Giaocchino Rossini: Overture to the Barber of Seville

It comes as a revelation to me that my love of classical music is due in a large part to television. This amuses me, because in its early days lots of controversy surrouned TV, which is very similar to that we hear about the Internet today. Educators at first said it would serve as a great tool to bring learning and culture into every living room in the land. The cultural elite warned that it would harm the arts by becoming an entertainment medium, thereby detracting the public from traditional cultural outlets like theatre, ballet, and the symphony.
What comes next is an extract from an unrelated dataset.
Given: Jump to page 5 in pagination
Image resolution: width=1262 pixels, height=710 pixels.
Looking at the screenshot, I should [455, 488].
Having been born in 1955, I was a member of the audience during those “golden years,” and thinking back I rember a lot of experimentation. The Ernie Kovacs Show once had a sketch set to the music of Bela Bartok’s Concerto for Orchestra, and Leonard Berstein gave a series of Young People Concerts. Though nowadays few people think of TV as anything but an entertainment medium, it has brought profound cultural changes to people the world over. In addition, with the widespread use of videocam corders, millions of people have a tool for recording and reflecting upon important events in their lives. (Think of the Rodney King video).
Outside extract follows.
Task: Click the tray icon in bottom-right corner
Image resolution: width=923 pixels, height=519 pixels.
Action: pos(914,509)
One Saturday, back in those “golden years” I saw a Bugs Bunny cartoon called “The Bunny of Seville.” Elmer Fudd chases Bugs into an opera house where Rossini’s Barber of Seville is being performed. The cartoon is scored to the Overture which has three or four distinct sections. In one, Bugs pretends he’s a barber and while lathering Elmer up, builds a fruit salad that totally covers his face. In another section, Bugs, dressed like Carmen Miranda, sings an enticing song that makes Elmer go weak-kneed. It is still my favorite cartoon to this day.

And though some people may call it a desecration of high art, it made me love this piece of music, and later in high school, The Barber of Seville became the first opera I ever bought.

About kurtnemes
Writer and Education Professional. Specialties include Ethics, Personal Memoir, Classical music, Tai Chi, Stress Reduction, Meditation, Coping, Classical Music, Aging, Love, Joy, Compassion and Equanimity (& what interests me.)

2 Responses to Giaocchino Rossini: Overture to the Barber of Seville

  1. Pam says:

    Unfortunately because of television, I am unable to listen to the William Tell Overature without thinking of the Lone Ranger. I resent this! I get your drift, however.